Ausgabe vom 29.8.2001

WIEN (OTS). Wie der Zufall so spielt: Die (Sport-)Welt blickte am Dienstag auf Brisbane, Australien, und die Eröffnung der sogenannten Goodwill Games, die in Zeiten internationaler Spannungen als eine Art olympischer Spiele im Zeichen ungestörter Völkerverständigung erfunden wurden. Die übrige Welt aber blickte an diesem Tag auch auf Australien, das zum ersten Mal die Küsten dicht machte für Flüchtlinge.
Von Völkerverständigung war da plötzlich nicht mehr die Rede. Vor genau einem Jahr, Mitte September 2000, konnte Australien gar nicht genug Lob für die olympischen Spiele in Sydney erhalten: Es waren die besten Spiele im besten Land - die nationalen Gefühle kochten über. Die Spiele hätten das Land ein für alle Male auf der "internationalen Landkarte" fixiert, hieß es. Man war so stolz.
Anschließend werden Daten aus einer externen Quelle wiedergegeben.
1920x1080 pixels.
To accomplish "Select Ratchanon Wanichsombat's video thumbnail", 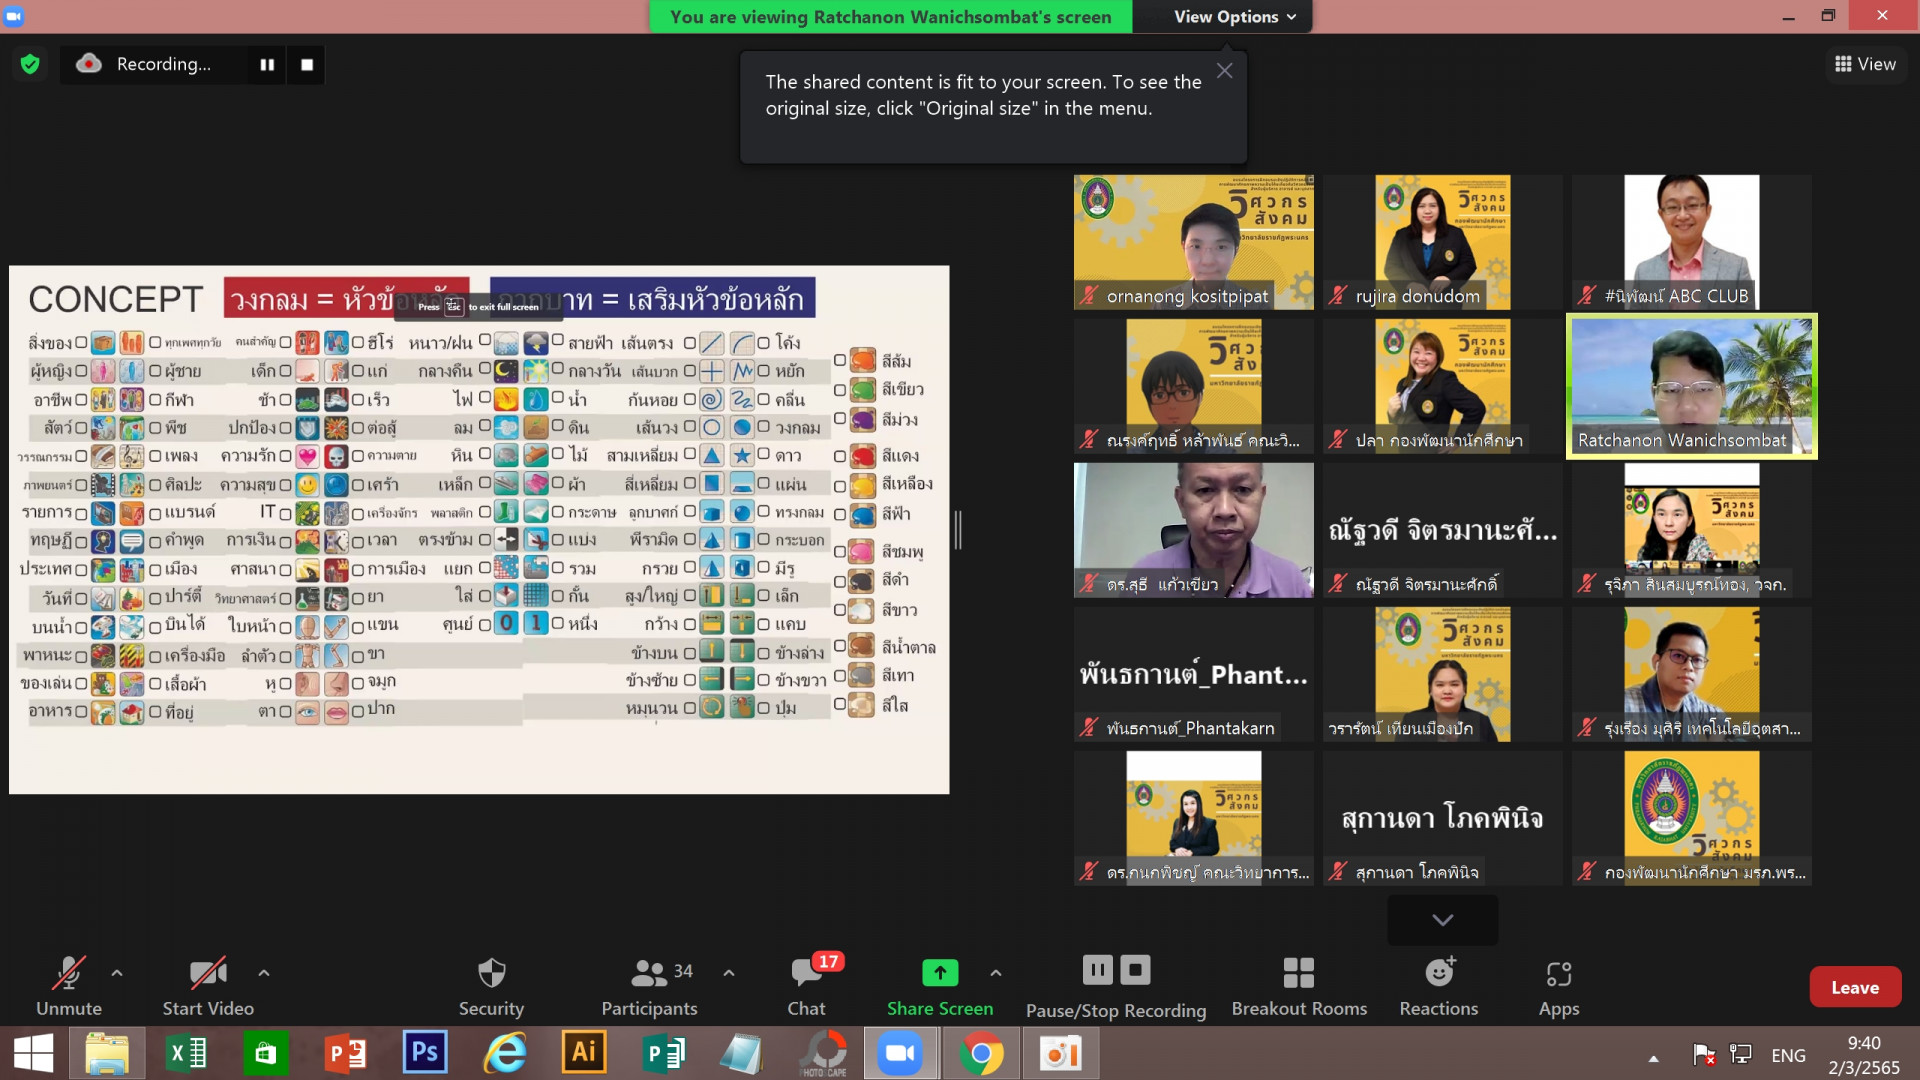I will pos(1691,387).
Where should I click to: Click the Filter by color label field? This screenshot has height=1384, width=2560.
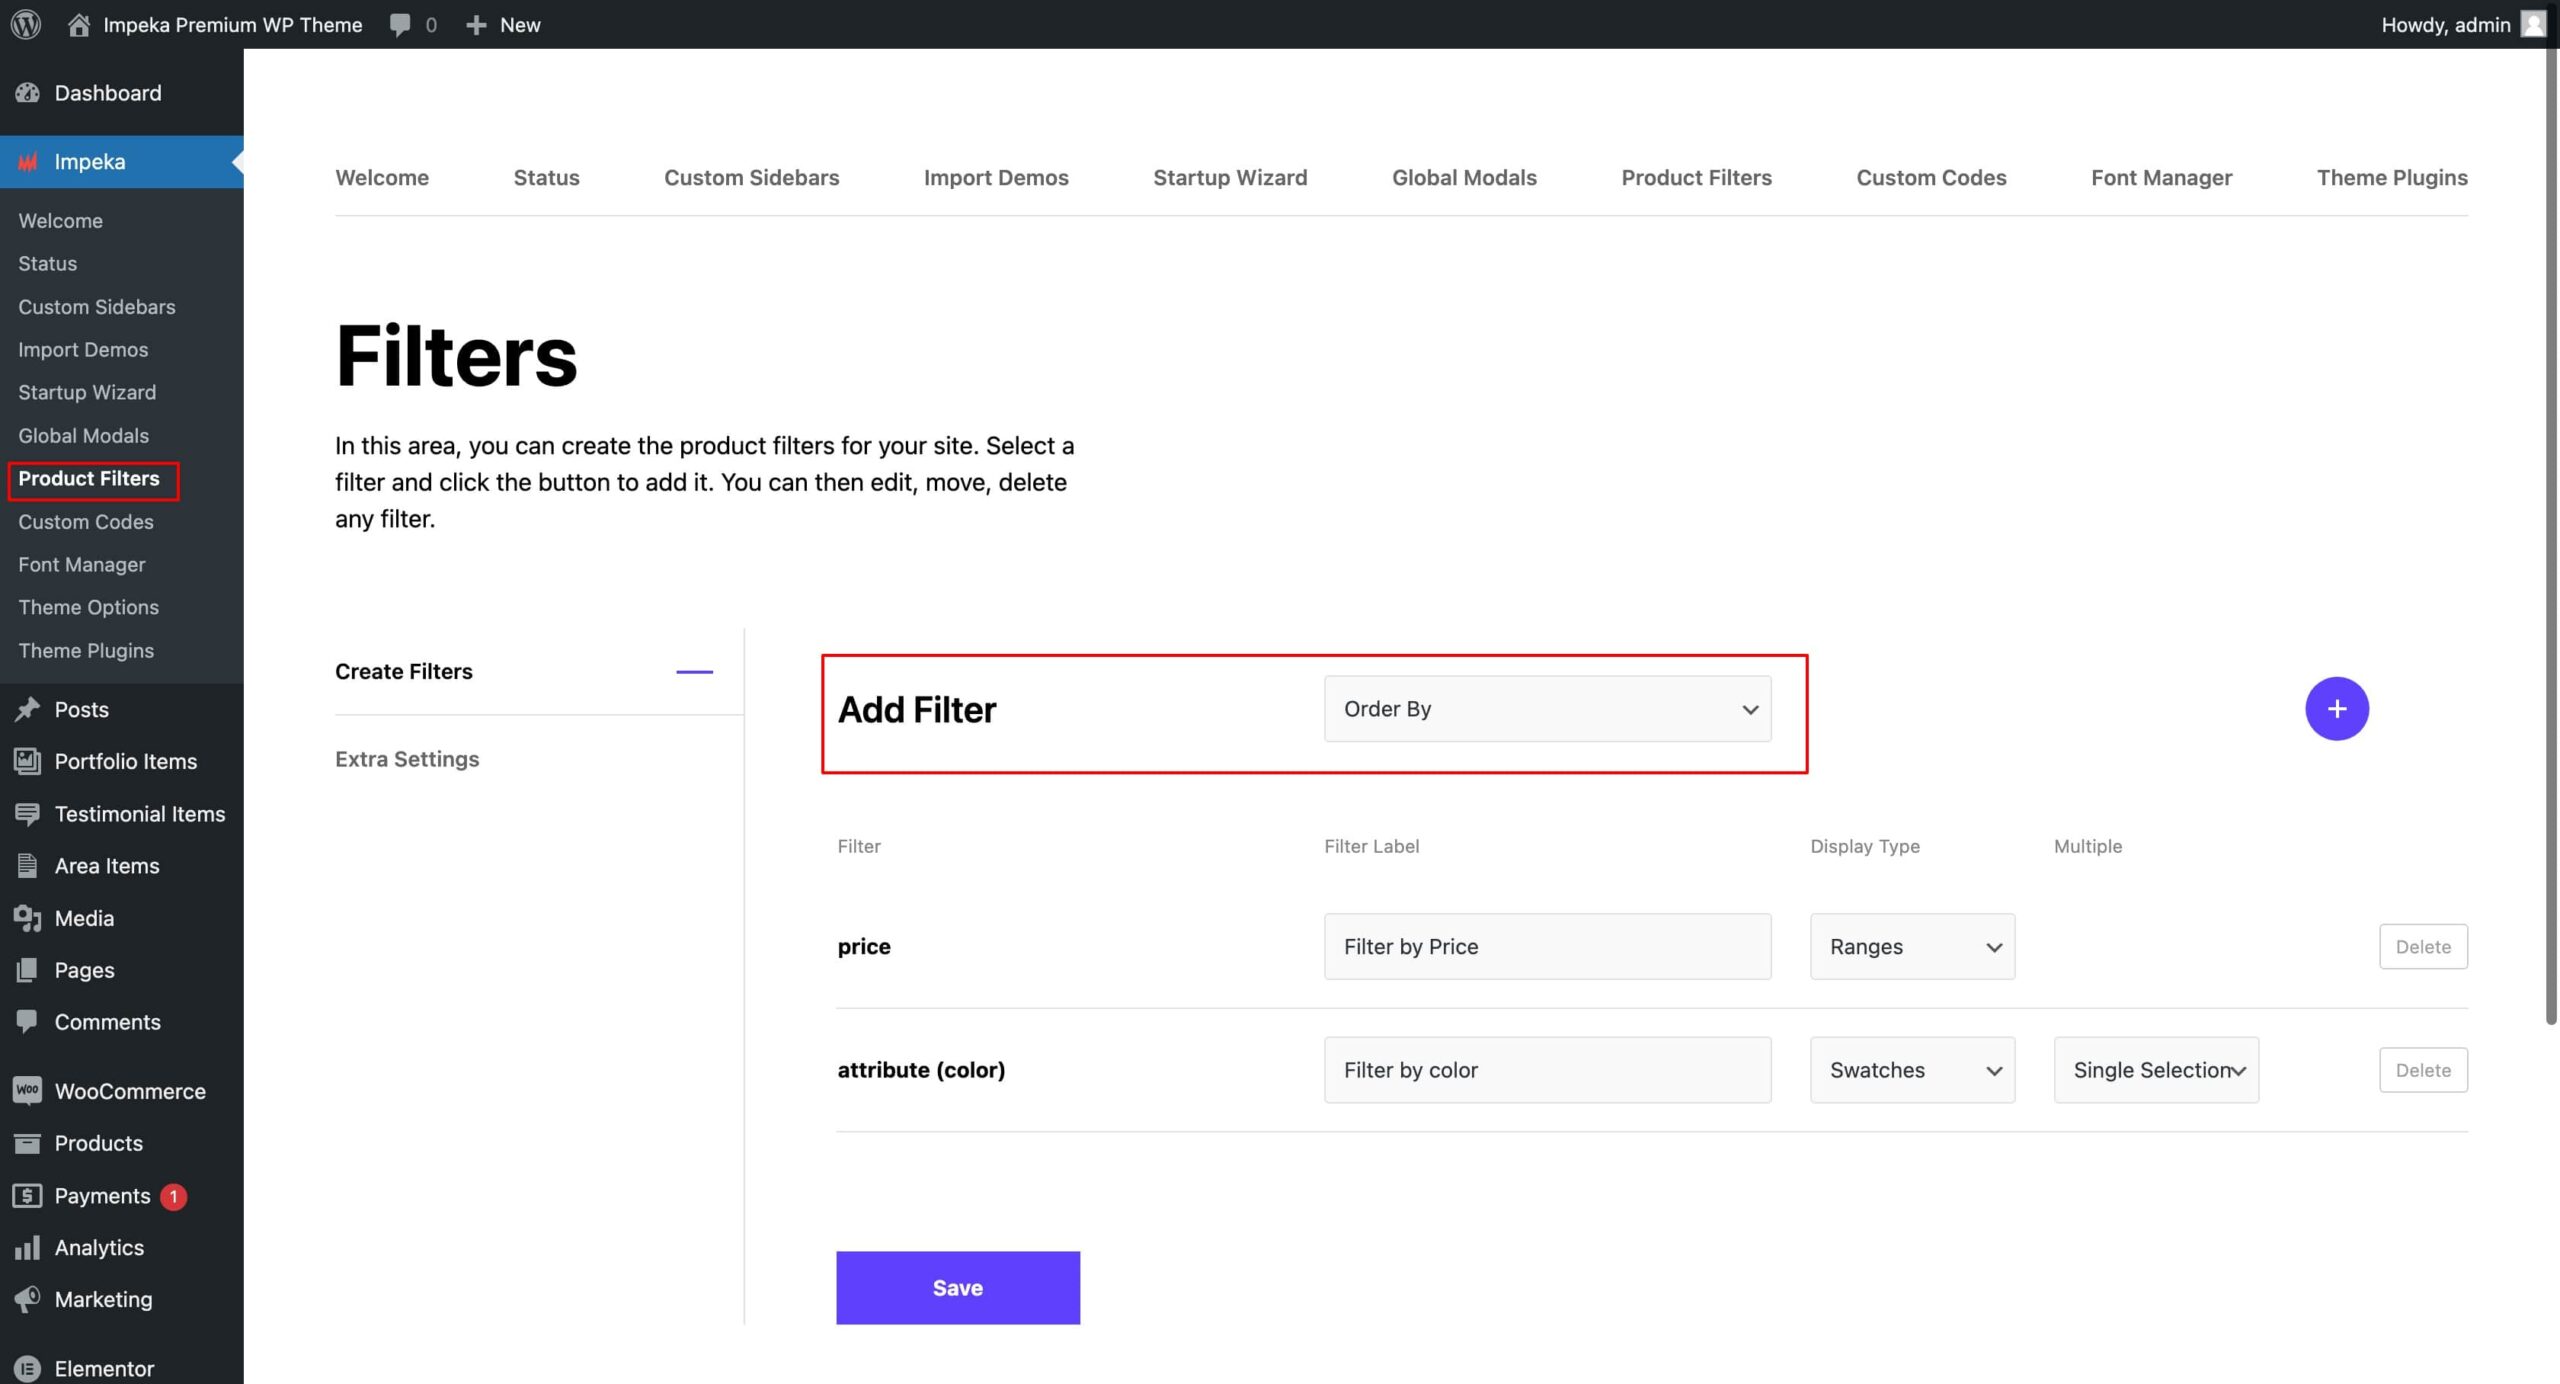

Jetzt aber, da Flüchtlinge aus Afghanistan, Sri Lanka, Pakistan und dem Irak mit Hilfe internationaler Schlepper auf eben dieser Landkarte Australien aussuchten, ist plötzlich alles anders: Man läßt das Schiff auf dem offenen Meer treiben und begründet dies mit dem Argument, die Flüchtlinge würden die australische Bevölkerung zu sehr belasten. Das aber müssen Regierung und Opposition der Welt einmal erklären: Ein Kontinent so groß wie Europa bis zum Ural mit kaum mehr als 18 Millionen Einwohnern hat keinen Platz für 400 Flüchtlinge - auch, wenn diese alle aus Ländern stammen, wo Verfolgung wahrscheinlich schlüssig nachzuweisen ist.
Man sollte ehrlich sein: Auch ein so großer, so reicher Kontinent, der jahrzehntelang als das klassische Zuwanderungsland galt und von den verschiedenen Flüchtlingswellen wirtschaftlich und kulturell enorm profitiert hat, ist nicht frei von Xenophobie. Schon in letzter Zeit hat Australien Flüchtlinge schlecht behandelt, allerdings im Schatten der internationalen Aufmerksamkeit.
Jetzt aber schaut die Welt hin - von Brisbane bis nach Darwin - und sieht die Diskrepanz zwischen Selbstdarstellung und Realität. Pech für Australien. Wahlen stehen vor der Tür, da müssen irrationale Ängste eben eher bedient werden als humanitäre Hilfe - auch im "besten" Land der Welt. Pech für die Flüchtlinge.